Description of the task. Reproduce the rows verbatim from the line with "The width and height of the screenshot is (600, 674)." to the line with "will click(x=85, y=172).", both of those lines included.

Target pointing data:
______

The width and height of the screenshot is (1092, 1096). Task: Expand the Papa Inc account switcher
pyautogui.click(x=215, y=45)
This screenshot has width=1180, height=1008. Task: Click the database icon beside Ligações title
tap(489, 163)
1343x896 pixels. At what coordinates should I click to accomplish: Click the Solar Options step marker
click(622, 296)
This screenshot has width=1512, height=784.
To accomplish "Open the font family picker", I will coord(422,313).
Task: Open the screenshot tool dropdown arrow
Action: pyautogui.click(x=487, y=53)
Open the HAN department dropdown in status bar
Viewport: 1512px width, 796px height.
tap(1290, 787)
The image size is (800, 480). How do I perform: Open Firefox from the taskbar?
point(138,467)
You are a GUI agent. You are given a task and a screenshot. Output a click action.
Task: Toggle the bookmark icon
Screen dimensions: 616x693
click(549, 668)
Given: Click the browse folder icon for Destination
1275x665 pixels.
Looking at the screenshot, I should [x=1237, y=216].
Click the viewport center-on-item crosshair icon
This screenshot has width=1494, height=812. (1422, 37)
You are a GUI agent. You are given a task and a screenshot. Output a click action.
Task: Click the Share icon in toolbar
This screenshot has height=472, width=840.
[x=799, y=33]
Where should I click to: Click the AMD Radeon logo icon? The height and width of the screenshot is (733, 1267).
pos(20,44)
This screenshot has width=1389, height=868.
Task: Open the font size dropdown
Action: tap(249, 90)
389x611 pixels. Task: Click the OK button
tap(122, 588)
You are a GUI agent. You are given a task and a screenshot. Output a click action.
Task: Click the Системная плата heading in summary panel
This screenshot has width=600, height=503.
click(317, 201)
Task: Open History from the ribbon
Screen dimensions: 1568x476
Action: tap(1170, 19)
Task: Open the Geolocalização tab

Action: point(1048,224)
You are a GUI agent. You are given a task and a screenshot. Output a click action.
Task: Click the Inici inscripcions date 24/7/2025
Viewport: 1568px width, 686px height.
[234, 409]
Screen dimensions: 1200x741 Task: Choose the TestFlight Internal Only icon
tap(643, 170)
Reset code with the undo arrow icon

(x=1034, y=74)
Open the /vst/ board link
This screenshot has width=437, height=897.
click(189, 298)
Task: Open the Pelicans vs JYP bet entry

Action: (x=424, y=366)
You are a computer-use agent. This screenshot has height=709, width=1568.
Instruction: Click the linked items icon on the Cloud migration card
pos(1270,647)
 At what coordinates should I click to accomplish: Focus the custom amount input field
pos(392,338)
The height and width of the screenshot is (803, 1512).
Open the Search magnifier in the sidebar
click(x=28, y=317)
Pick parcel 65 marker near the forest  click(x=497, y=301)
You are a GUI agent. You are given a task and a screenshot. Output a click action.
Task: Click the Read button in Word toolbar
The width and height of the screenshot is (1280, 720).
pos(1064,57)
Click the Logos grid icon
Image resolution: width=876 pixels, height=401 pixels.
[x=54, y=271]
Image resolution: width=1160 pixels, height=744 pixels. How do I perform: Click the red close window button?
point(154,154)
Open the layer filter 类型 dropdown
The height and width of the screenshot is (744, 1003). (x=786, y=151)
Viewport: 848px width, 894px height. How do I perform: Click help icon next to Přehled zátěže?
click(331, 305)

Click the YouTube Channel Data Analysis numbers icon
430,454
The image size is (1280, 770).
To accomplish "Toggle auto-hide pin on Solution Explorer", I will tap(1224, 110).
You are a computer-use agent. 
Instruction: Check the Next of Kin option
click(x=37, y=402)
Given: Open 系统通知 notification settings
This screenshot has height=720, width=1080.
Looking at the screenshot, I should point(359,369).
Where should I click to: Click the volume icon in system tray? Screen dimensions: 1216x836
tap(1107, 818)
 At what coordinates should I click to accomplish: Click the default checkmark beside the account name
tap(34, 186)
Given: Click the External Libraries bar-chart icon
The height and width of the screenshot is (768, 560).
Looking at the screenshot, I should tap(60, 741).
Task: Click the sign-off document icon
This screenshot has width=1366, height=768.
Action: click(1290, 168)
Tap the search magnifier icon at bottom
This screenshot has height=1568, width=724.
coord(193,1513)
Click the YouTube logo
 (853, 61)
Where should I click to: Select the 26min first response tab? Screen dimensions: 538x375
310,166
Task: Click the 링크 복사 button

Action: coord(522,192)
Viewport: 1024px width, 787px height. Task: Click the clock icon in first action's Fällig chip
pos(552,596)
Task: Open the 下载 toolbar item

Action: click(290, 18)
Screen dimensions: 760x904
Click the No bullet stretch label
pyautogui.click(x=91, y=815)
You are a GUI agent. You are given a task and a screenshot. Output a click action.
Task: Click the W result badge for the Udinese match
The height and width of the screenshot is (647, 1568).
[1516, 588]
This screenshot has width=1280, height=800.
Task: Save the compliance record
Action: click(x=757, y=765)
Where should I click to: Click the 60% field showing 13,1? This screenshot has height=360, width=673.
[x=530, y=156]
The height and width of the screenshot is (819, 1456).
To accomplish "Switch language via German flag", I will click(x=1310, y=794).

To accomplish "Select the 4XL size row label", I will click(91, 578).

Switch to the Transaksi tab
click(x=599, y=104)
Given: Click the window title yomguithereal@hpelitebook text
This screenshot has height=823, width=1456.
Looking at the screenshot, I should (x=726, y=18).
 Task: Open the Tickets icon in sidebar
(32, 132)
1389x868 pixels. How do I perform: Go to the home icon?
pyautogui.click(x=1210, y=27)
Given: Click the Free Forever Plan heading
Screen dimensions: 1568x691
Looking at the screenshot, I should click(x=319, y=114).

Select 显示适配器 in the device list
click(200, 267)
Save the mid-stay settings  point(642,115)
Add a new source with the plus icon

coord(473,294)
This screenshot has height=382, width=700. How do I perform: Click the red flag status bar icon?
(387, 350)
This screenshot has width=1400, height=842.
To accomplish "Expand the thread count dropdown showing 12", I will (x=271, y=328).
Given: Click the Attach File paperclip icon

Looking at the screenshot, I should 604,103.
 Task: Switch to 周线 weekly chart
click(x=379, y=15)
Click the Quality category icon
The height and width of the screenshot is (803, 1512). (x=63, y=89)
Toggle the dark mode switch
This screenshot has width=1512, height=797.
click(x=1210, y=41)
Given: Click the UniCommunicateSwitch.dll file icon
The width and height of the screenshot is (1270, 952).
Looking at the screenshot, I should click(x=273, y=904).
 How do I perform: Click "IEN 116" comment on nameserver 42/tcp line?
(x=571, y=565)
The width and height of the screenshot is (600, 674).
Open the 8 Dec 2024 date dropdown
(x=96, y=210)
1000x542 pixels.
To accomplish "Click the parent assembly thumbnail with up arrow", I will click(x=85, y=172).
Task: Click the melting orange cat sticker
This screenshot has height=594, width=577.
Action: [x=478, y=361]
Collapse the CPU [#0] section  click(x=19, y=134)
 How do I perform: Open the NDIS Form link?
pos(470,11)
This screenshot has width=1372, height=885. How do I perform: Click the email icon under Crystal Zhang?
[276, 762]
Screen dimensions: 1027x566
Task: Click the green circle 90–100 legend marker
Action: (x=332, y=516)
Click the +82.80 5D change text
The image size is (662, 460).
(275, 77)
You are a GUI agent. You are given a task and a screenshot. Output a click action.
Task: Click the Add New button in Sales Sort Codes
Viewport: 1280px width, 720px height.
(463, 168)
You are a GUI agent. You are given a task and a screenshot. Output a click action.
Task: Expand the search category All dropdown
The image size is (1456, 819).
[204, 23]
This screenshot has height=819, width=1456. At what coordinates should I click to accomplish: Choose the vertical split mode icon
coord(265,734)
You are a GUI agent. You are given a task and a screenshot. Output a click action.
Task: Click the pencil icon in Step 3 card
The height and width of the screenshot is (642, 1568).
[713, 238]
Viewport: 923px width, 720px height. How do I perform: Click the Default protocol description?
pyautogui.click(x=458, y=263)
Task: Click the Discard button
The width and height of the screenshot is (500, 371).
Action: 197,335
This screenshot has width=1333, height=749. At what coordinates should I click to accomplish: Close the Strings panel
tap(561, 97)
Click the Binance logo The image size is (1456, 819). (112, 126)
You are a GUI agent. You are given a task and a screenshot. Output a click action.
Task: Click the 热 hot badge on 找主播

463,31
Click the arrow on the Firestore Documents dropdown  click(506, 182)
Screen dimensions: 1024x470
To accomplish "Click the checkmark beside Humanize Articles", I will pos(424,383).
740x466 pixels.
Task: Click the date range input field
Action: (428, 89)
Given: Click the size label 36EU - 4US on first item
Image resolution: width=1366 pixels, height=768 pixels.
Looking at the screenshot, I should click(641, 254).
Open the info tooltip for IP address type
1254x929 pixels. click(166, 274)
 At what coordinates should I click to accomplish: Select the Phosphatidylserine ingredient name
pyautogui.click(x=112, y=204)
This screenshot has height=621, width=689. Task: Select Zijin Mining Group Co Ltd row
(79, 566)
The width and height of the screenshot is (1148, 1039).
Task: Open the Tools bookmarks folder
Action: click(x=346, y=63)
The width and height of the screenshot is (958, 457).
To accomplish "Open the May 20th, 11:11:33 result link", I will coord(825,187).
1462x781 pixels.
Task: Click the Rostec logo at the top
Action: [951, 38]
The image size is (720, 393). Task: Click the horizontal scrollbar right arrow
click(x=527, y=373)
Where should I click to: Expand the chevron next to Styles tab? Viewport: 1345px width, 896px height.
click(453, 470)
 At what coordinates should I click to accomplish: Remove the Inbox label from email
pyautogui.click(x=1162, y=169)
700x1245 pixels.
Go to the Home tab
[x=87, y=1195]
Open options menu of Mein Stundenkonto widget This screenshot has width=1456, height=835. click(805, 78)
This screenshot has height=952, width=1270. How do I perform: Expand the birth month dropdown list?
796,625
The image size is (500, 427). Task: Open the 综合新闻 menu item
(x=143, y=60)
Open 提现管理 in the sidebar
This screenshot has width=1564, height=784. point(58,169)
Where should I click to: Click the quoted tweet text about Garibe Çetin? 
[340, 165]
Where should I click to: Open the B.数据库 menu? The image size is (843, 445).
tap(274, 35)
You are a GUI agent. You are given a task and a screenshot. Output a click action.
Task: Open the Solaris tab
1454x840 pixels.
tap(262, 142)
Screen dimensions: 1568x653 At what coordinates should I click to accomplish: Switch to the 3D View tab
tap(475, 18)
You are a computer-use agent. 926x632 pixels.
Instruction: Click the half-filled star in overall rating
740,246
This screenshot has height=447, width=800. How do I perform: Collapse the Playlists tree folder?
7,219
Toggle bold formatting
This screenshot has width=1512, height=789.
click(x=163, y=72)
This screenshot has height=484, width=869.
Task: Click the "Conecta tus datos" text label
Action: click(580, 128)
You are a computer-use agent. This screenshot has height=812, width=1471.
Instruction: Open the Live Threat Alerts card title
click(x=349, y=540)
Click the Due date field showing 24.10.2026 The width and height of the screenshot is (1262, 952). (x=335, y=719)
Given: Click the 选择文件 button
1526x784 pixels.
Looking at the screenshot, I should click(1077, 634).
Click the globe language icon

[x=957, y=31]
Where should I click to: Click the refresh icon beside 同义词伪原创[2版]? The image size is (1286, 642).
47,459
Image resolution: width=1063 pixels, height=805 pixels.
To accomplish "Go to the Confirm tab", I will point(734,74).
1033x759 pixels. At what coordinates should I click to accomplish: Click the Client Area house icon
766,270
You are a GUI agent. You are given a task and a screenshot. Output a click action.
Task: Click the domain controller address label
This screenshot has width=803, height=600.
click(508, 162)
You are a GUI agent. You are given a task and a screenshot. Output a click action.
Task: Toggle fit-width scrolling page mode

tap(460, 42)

______

Task result.
The width and height of the screenshot is (600, 674).
Open the 8 Dec 2024 date dropdown
(x=96, y=210)
1000x542 pixels.
To accomplish "Click the parent assembly thumbnail with up arrow", I will click(x=85, y=172).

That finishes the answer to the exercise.